How Association Leaders Can Have Successful Board Meetings


The purpose of most board meetings is to tap into the operational health of an association and to ensure that everything is organized and aligned moving forward. Despite handling incredibly important matters and making major decisions that can impact the future of the association, board meetings can become rather stale and/or ineffective if the organizers are unprepared and unaware of successful techniques to host successful board meetings.

Now, making a board meeting run the way you want may never become easy, but there are some things you can do to improve your odds of making things work. The following steps can help your next board meeting accomplish everything you want and more.


Preparation is just as important whether the meeting is in person or online.
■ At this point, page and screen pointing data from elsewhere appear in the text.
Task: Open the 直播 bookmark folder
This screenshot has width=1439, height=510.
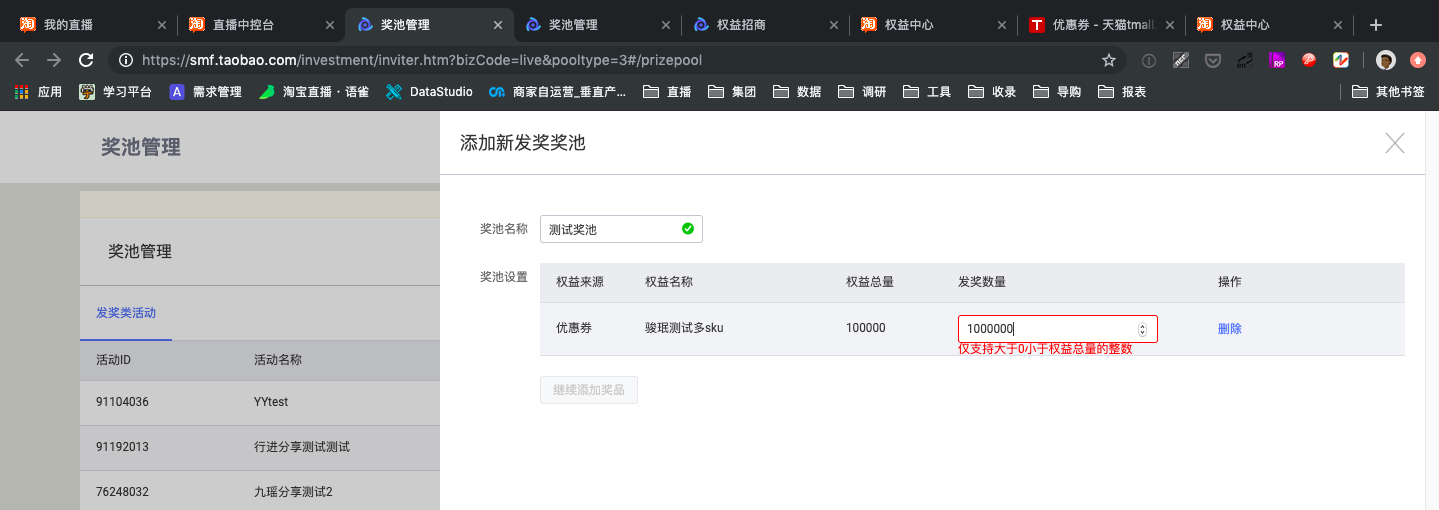Action: point(668,92)
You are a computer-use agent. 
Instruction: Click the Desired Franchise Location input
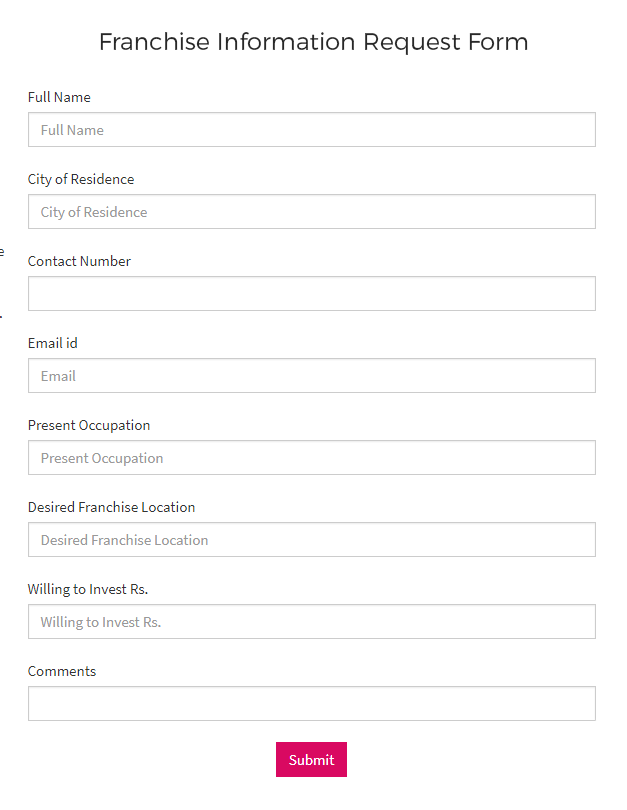pos(311,540)
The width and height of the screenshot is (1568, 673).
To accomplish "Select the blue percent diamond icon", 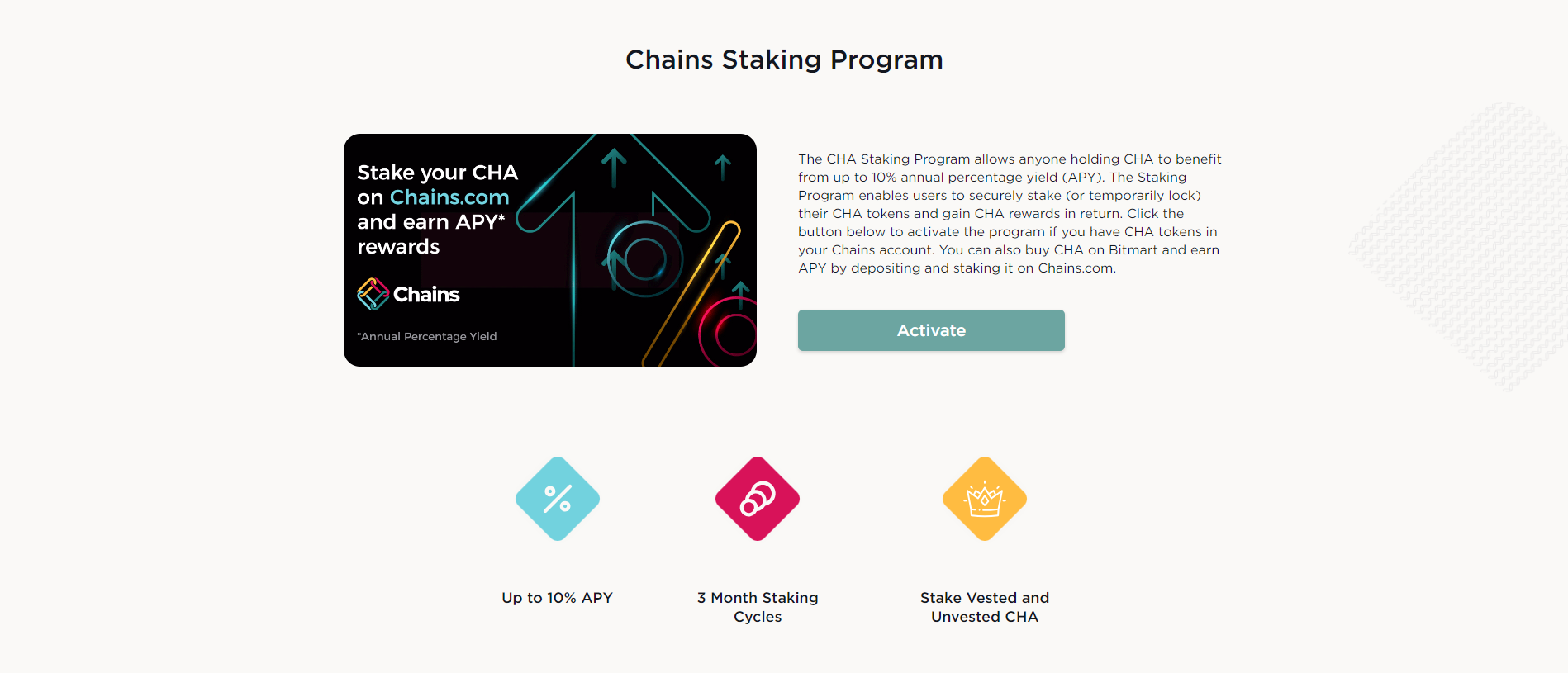I will click(558, 499).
That said, time is often the enemy when planning for board meetings. In many cases, there just aren’t enough hours in the workday to get everything done. That makes preparation the most important step of all. First, plan the meeting agenda, accounting for time estimates and major topics that need discussing. Incorporate some trust-building and engagement opportunities into the start of the meeting. This can lead to a much more productive meeting overall.

Once planning is complete, send all parties the expectations and agenda ahead of time. Allow them to look things over and then reach out for feedback. By getting any issues and concerns out of the way before the meeting, none of the small or manageable issues will slow the meeting down. The bigger issues that deserve discussion during the meeting can be incorporated into the plan. In addition to improving efficiencies and eliminating any surprises, this exercise also builds trust among board members and demonstrates your willingness to listen to everyone involved.


While it may be tempting to use board meetings to cover every issue of interest to the board, that can be counterproductive. It’s important to limit the number of topics to a manageable number, focusing only on the most important discussions, goals, and outcomes. The best way to go about scratching things off the list is to eliminate anything that can be done outside of the meeting. That may sound obvious enough, but if done correctly, it can save an enormous amount of time.

The next step is to ensure that every topic has a measurable action. If a topic has no follow-up steps necessary, try to move it outside meeting hours. Similarly, if a report doesn’t raise any concerns, it might not be beneficial to present at all. This is where preparation comes in handy because it allows the organizer to provide members with all reports ahead of time and to discuss if they have any issues or concerns.

Have Proposals Ready

Another element of a successful board meeting, which is connected to preparation, is the proper development of proposals. It should go without saying that all formal proposals going in front of the board should be carefully organized and the documentation should be thorough, clear, and convincing. While it can be quite helpful to research and discuss what competing associations are doing, avoid solutions that require a follow-the-leader strategy. Instead, develop solutions that satisfy an unmet need in the marketplace or industry.

Prior to the presentation of the proposal, consider discussing it with a few members of the board. Perhaps look to those members who might have some quality input or might be more willing to back the proposal. Going into the formal presentation with a few backing members can really help the proposal gain traction before and during the board meeting.

Incorporate Training

Even the most productive board meetings can get dull. Discussing organizational priorities over a prolonged period of time can be tiresome. To keep board members engaged and to have them looking forward to the next board meeting, offer something of value to everyone. Consider offering a short training session on an important area of interest to the board. For example, the board may be interested in how data security affects governance decisions or how AI can aid the business functions of associations in the future. An effective way to accomplish this may be to use the association’s LMS to run the training sessions. The added use of technology can break up the monotony of a speech-heavy meeting.

The Pitch

For pitches and proposals, the goal should be the same for everyone: total buy-in. While that can be tricky for some and impossible for others, the structure of a proposal can really help make this dream a reality. First of all, every proposal should explain a problem and provide a solution. As highlighted above, the best solutions satisfy an unmet opportunity rather than simply follow the competition’s lead.

From there, the pitch should outline the potential benefits and return on investment of the new venture, while covering all the initial needs. Be thorough when highlighting the costs associated with this proposal, as well as the projected time from startup to profit. Finally, if possible, show some examples of the proposed solution. Run a demonstration or walk the board through what the end product might look like. This is a powerful method for having the board visualize the outcome and imagine how it might all come together.

Follow Up

The best board meetings don’t end the second everyone leaves the room or logs off. In addition to providing every attendee with the minutes from the session, board members should receive a notification or a follow-up message regarding any required homework or actionable items that were assigned. This provides a little gentle encouragement to ensure that things get done more efficiently.

Furthermore, it can prove very beneficial to meet or have a quick discussion with each board member after the conclusion of the meeting. Consider asking if there are any concerns with the content or format of the meeting. Ask them to suggest areas for improvement and make sure every member leaves the meeting feeling satisfied.